# deep neural networks for youtube recommendations

Published:

This is summary and what I learned from the paper “Deep neural networks for youtube recommendations”

### 0. Introduction

As YouTube recommendations are responsible for helping more than a billion users discover personalized content, this paper will cover how deep learning has affected to YouTube video recommendations system. It is challenging from 3 major perspectives: Scale from massive user base and corpus, Freshness that many hours of video are uploaded per second, and Noise from sparsity and a variety of unobservable external factors.

In following section, this paper will deal with system overview, model description with experimental results.

### 1. System Overview

As printed above, the system is comprised of 2 neural networks : one for candidate generation, one for ranking. Candidate generation networks take users’ activity history as input and provides broad personalization. Ranking networks take a rich set of features describing the video and user as input then present a few “best” recommendations in a list. This 2-stage approach has some advantages, one is to make small number of personalized recommendation list appearing on the device from a very large corpus of videos and second is to enable blending candidates generated from different sources. For iterative improvements, has used offline metrics like precision, recall and ranking loss. And for the final determination of model effectiveness, used live A/B testing to measure subtle changes in CTR, watch time, etc. Let’s see from Candidate generate networks.

### 2. Candidate generation

With candidate generation networks, YouTube corpus is winnowed to hundreds of user-relevant videos.

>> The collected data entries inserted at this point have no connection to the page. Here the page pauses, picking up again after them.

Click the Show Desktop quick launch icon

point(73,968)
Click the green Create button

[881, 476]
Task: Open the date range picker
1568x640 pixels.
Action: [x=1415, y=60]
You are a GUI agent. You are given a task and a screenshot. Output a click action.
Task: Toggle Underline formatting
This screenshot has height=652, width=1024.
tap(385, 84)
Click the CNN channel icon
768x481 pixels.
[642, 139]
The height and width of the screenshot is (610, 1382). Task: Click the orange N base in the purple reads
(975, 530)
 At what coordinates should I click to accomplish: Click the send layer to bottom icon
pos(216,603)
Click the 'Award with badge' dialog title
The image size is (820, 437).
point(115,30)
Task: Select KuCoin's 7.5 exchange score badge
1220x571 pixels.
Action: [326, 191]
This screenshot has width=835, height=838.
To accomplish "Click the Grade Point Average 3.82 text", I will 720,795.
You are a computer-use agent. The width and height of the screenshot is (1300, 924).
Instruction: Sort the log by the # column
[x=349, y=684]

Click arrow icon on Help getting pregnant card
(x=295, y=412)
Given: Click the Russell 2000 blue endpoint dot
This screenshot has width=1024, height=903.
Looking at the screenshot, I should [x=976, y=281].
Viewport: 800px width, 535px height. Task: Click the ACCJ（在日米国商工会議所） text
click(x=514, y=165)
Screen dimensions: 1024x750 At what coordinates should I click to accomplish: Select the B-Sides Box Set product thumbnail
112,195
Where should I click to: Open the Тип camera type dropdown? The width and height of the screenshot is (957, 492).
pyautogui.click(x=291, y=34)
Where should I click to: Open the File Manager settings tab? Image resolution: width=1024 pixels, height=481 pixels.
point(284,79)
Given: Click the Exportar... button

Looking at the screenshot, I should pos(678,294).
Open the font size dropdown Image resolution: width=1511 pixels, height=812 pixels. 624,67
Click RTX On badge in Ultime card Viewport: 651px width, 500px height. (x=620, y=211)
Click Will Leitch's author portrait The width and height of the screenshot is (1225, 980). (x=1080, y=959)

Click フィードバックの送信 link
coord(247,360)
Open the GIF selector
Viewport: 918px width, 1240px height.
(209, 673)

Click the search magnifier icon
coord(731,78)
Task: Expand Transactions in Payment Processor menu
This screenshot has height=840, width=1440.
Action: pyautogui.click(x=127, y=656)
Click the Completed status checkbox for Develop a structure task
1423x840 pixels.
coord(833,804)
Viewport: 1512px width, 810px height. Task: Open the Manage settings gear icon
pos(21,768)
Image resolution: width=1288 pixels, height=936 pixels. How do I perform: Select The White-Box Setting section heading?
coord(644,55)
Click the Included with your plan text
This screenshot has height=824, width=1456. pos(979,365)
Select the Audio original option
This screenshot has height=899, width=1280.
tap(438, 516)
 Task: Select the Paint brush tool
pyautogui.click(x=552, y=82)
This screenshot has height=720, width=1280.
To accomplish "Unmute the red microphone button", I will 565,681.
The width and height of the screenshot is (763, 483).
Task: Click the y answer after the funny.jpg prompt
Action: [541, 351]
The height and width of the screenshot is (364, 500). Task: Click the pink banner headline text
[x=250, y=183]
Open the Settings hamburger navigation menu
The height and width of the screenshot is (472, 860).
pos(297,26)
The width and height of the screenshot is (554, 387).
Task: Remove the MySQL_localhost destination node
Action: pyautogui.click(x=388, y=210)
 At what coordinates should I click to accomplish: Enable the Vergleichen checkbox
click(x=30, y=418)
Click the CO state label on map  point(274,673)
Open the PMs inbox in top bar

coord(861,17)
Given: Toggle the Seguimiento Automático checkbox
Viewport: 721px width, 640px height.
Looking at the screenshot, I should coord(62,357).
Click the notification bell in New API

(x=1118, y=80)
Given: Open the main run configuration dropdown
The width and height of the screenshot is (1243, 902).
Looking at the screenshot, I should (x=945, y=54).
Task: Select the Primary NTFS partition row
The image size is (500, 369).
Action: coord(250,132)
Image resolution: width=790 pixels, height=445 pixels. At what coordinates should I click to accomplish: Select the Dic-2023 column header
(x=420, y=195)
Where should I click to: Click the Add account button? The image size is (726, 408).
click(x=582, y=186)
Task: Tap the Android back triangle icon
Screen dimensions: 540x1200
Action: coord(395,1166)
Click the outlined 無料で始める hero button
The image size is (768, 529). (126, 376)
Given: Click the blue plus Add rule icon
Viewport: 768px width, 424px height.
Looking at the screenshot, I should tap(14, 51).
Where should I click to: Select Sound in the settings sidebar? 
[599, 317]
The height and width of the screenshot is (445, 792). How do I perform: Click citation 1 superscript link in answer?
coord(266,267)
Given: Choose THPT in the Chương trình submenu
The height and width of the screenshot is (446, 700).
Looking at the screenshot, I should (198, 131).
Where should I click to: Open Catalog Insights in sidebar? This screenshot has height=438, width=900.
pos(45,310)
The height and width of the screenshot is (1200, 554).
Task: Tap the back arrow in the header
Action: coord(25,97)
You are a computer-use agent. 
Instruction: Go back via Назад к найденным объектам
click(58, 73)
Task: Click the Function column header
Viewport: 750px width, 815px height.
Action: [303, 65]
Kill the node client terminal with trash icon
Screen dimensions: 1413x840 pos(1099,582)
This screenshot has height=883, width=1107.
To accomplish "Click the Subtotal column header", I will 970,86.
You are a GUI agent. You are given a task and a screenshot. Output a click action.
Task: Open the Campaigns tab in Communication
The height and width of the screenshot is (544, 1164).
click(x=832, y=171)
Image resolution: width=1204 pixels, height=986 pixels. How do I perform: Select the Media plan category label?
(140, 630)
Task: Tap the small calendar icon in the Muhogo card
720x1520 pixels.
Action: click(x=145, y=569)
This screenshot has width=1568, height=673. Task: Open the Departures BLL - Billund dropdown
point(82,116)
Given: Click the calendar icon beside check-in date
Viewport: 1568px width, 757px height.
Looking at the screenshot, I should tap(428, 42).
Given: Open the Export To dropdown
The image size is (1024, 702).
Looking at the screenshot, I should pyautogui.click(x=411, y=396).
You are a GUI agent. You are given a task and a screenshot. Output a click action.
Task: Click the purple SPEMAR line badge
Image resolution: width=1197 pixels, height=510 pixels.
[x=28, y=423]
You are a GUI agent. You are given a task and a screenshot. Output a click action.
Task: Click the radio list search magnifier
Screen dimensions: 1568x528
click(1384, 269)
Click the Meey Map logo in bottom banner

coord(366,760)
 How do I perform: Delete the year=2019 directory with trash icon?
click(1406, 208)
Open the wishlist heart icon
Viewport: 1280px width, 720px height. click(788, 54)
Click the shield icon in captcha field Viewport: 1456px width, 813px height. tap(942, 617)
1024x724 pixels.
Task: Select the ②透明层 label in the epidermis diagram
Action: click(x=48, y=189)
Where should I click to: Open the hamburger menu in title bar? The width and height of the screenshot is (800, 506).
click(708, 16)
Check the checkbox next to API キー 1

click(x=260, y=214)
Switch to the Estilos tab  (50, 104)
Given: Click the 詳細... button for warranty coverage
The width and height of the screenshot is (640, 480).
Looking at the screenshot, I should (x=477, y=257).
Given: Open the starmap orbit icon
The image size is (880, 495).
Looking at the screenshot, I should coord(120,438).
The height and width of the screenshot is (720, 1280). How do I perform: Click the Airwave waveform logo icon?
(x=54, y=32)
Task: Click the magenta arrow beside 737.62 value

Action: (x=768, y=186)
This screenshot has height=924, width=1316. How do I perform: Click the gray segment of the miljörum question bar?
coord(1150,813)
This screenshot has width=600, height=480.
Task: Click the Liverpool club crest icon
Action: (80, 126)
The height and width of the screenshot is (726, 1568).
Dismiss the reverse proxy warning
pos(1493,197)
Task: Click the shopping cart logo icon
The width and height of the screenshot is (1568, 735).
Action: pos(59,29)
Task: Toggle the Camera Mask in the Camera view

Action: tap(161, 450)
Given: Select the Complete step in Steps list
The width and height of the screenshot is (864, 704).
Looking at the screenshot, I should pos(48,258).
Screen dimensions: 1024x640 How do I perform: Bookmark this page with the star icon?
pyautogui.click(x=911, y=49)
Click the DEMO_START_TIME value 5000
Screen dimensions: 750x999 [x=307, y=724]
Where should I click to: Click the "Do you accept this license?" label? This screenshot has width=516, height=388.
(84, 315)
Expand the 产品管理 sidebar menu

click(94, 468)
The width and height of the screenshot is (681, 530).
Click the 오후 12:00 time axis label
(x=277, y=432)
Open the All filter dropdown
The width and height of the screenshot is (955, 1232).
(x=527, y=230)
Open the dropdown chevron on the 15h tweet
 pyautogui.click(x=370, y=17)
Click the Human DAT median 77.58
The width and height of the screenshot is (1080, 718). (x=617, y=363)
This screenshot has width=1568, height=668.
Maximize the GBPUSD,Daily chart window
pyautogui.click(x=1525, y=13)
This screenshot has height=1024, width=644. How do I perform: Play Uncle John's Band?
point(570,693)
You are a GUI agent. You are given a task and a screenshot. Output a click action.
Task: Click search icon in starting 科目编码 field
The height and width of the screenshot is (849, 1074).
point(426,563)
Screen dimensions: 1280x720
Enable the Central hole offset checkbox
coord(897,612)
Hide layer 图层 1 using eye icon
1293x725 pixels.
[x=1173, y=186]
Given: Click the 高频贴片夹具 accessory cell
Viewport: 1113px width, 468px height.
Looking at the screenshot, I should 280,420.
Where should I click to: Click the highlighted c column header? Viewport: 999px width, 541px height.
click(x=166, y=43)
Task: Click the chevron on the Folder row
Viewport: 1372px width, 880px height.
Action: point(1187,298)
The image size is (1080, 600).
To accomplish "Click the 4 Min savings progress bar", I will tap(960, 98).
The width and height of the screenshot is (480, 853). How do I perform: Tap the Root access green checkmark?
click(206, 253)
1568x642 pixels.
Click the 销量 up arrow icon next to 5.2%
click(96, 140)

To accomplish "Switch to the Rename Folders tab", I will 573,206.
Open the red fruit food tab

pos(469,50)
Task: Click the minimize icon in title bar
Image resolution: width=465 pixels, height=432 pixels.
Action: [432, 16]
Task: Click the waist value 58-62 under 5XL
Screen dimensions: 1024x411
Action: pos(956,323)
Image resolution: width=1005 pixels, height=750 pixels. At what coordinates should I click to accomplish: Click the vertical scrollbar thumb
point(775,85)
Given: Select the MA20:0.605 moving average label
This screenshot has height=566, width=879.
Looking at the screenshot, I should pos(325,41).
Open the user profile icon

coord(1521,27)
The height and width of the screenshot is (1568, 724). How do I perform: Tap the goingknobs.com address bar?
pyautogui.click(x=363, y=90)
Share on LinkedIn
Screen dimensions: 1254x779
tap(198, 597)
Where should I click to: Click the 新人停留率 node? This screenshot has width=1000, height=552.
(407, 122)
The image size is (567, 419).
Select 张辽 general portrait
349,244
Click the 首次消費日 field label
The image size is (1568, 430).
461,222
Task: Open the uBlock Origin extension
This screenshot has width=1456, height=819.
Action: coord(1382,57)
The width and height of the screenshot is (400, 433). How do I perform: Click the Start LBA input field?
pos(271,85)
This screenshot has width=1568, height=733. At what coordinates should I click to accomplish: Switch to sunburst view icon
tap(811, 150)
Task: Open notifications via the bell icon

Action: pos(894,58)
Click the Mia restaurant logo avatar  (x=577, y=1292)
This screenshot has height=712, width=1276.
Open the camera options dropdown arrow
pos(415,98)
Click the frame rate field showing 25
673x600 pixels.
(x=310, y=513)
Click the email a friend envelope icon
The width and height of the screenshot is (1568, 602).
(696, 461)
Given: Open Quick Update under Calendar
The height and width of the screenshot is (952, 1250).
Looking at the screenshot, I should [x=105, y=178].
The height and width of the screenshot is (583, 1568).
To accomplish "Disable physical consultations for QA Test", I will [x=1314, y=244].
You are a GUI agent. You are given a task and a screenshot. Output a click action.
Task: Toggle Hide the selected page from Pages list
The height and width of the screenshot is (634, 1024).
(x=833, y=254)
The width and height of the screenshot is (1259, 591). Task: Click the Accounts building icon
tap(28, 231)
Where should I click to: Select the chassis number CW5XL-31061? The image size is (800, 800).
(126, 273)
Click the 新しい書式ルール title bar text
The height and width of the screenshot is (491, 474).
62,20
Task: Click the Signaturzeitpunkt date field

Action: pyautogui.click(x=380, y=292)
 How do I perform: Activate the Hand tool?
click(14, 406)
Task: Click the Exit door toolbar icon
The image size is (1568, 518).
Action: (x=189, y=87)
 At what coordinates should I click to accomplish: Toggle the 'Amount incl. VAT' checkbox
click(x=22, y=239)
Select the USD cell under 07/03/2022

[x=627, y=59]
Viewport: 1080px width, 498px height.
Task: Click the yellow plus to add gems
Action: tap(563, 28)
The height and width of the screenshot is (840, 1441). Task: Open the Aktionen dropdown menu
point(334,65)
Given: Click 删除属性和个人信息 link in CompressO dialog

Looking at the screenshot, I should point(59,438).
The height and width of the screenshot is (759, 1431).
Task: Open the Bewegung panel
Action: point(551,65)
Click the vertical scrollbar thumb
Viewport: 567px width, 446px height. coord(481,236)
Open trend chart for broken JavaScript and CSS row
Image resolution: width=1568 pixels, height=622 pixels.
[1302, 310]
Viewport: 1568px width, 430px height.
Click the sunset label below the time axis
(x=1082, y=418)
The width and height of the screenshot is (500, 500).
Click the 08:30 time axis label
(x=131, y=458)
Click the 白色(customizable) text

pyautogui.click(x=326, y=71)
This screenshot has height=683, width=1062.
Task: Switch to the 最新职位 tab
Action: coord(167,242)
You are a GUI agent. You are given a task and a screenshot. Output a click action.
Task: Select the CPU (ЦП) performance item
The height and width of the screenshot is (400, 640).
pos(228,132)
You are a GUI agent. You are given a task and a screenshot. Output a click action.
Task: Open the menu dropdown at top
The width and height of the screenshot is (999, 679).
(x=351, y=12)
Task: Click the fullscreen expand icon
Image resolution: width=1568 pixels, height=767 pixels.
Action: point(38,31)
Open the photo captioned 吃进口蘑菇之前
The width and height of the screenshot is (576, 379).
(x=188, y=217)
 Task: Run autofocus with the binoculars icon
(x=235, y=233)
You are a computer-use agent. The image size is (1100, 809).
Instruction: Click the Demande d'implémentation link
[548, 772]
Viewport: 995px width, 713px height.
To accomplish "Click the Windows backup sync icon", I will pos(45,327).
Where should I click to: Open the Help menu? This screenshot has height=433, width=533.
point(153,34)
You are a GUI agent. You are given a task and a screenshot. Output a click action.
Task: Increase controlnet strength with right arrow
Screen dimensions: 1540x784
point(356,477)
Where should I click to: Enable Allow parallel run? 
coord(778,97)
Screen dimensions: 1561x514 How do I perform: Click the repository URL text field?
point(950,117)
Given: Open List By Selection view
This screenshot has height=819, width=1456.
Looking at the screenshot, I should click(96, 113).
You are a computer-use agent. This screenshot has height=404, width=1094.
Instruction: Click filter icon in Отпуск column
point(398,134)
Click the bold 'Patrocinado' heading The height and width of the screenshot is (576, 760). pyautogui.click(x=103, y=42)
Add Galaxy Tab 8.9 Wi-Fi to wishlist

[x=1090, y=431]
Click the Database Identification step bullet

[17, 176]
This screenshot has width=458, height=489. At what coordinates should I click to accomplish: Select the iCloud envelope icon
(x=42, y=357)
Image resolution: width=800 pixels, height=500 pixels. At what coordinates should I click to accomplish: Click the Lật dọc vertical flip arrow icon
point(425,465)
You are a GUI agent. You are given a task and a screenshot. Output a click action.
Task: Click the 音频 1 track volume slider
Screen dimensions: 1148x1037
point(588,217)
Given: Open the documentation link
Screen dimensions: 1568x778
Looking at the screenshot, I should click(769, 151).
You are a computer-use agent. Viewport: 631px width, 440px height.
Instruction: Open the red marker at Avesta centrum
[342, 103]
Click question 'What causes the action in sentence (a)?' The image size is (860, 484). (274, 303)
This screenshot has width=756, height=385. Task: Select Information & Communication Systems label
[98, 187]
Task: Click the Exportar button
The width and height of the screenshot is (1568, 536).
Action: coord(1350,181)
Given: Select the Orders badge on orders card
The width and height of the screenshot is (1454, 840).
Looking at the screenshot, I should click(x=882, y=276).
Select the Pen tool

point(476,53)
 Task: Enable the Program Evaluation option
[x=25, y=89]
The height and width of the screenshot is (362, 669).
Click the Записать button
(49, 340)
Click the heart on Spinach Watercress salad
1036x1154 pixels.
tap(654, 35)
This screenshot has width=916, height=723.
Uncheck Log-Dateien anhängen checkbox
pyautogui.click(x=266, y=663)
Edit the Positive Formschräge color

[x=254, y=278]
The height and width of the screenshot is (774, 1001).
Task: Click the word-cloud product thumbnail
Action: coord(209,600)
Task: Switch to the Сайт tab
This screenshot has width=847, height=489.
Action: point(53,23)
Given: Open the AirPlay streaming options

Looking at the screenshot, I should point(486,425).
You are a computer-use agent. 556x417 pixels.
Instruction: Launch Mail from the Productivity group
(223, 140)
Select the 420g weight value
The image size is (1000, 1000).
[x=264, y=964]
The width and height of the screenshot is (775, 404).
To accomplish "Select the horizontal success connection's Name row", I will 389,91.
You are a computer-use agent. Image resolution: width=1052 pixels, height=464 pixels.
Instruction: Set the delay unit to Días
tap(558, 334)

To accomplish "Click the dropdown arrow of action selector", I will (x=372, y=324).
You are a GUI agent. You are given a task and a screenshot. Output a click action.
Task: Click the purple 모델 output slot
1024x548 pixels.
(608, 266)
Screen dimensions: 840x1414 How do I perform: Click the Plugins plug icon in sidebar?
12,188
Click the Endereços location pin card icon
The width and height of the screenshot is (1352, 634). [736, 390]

### 2-1) Recommendation as Classification

Pose recommendation as extreme multiclass classification, so it can have below formula which means the probability of watching video class $i$$at time $t$$ ($w_t$$) of user $U$$ and context $C$$, while V is a corpus. $P(w_t=i|U,C)=\frac{e^{v_iu}}{\sum_{j\in V^{e^{v_ju}}}}$ here, $u\in\mathbb{R}^n$$ represents a high-dimensional set of user, context pair and $v_j\in\mathbb{R}$$represent embedding of each candidate videos. The task of DNN is to learn $u$$ as a function of user’s history and context.

To efficiently train with millions of classes, used “candidate sampling” that samples negative classes and correct this sampling with importance weighting. At serving time, it requires to choose top N videos to recommend to the user, so scoring millions of items should be provided to the users during a tens of milliseconds.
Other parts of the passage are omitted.